Sunday, July 15, 2007

Getting a Japanese Credit Card

The doorbell rang today (Sunday) and a postman was standing in his rain suit with a registered letter. The last time I got a registered letter in Japan, it was from the local ward office demanding I cough up my delinquent health insurance payment or they'd go to my company and tell on me. This wasn't much of a threat because I'd quit my job about a year ago at that time but I paid anyway and now they love me again.

I wasn't exactly pleased to see another registered letter and wondered who was going to threaten to run off and tell my mommy on me this time, especially since I'm not behind in any payments now. Fortunately, it was just the bank sending me a new credit card to replace the one which is at this very moment approaching complete obsolescence. I believe this is my third renewal since getting a Japanese card and all I remember is that the first one was really nice-looking with a grey and black representation of Botticelli's Birth of Venus on it. The re-issued one looked pretty much like the one above, blue and boring.

If you read forums or blogs, you find a lot of hostility when it comes to foreigners (not) getting cards issued by Japanese banks. A lot of this is justified because it is difficult to get a card if you're not Japanese. The banks are afraid you'll spend to your maximum credit limit and blow the country so they don't want to issue cards to people who have been here a short time or haven't shown job stability. In my case, I was able to get a card after working at my company for about 5 years. My company asked me if I wanted a card (I didn't request one) and did all the paperwork for me. It surprised me that it was so simple given all I'd heard.

If you read forums frequented by foreigners, you get a lot of misinformation about what you have to do to qualify for a card. I've heard people say you have to be able to read the fine print, which is written in Japanese, and therefore you can only get a card if you are fluent. This is simply not true. I never read the agreement nor even had it translated for me by someone else. It's also sometimes said that you must have an official hanko (personal ink stamp seal) to get one and this is also not true.

These days, it's probably easier to use a shop which really wants to issue cards to help you get a card. Costco in Japan, for example, is more than happy to sign you up and they're very gaijin-friendly. It's also easier to get the sort of cards that charge an annual fee (like Master Card) than the free ones. The truth is that Japanese financial institutions aren't stuffing credit cards into people's hands like candy into a child's Halloween bag like they are in the U.S. They're a bit more wary, particularly with people who are potentially a bad risk because they have no incentive to be responsible for their debts, and frankly, a lot of short-term visitors lack such an incentive. It's not too much to ask that people show some sort of commitment to their life here (staying more than a year) and the ability to pay off their debts (by having a steady job) before handing them a card.

If you really want a card, I suggest having your visa sponsor apply on your behalf just after they renew your second contract.
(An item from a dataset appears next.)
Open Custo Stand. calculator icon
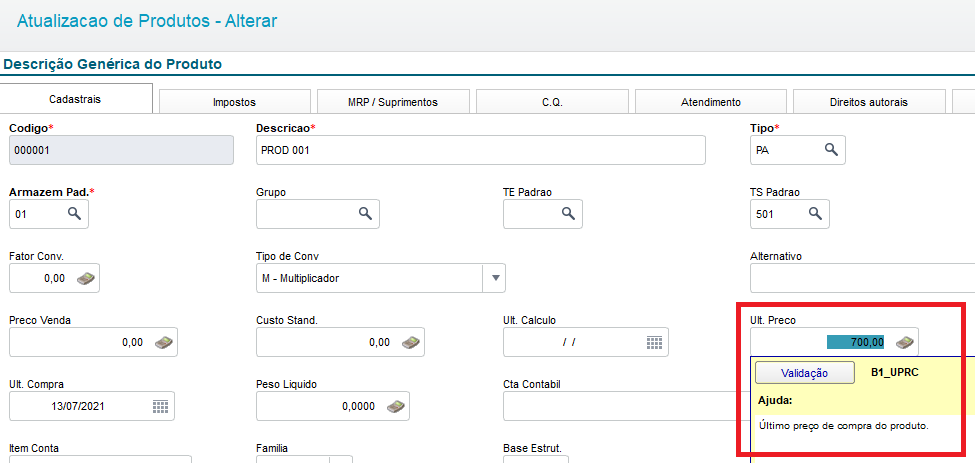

Most accountants in companies are willing to lend a hand though you may be out of luck if you work for a monolithic fast food school that doesn't offer any sort of support to its employees (such as Nova).

Some people might wonder why someone who resides in Japan must have a Japanese card when a card from any country is just as usable at shops or for on-line purchases. The main reason they're good to have is that it saves you charges for (two) currency exchanges. If my husband and I use our U.S. card, we have to transfer yen to dollars to put money in our U.S. bank account to cover the charge. This is a time-consuming and expensive process which we prefer to do with great infrequency. Additionally, we lose money on the exchange since the true rate is not charged when doing a currency exchange (if it's ¥123 to the dollar, we'll probably pay ¥125 to the dollar). If the purchases are made in Japan, the disadvantageous exchange rate is applied twice. Essentially, we buy in yen, it's converted to U.S. dollars when charged to a U.S. card and it's paid in dollars which were converted from yen. In the long run, having a Japanese card can save you a tidy bit of change.


Alli-san said...

I had a weird experience with this. It was a lot more difficult for me to get my first card (w/Mizuho) and I went in with my employer. I went in recently to get an International Card to have access to my yen while in the States. The woman behind the counter didn't speak any English at all, but we fumbled through with my crappy Japanese, I stamped my hanko, and one week later the card showed up at my door. No one asked for proof that I would be coming back to the country (i.e. employment) They did ask for a reference in the country, but never contacted the reference that I gave them. This could all be because I already had a cash and credit card with the bank though. Plus the IC functions like a debit card and I don't think there is a credit option, so I guess there is no risk of me spending a bunch of money and never paying the bills.

Shari said...

Hi, Alli, and thanks for your comment. :-) It's always interesting to hear about other people's experiences in the same situations.

I think that having the first card made the second one much, much easier and your employer smoothed the way on the first one. I'm not sure but it could be that the presence of a Japanese person who will vouch for you creates confidence in your character. If so, this wouldn't be too surprising since relationships between businesspeople are so important and it's not unheard of for formal introductions between connections to carry more weight in Japan than in western culture.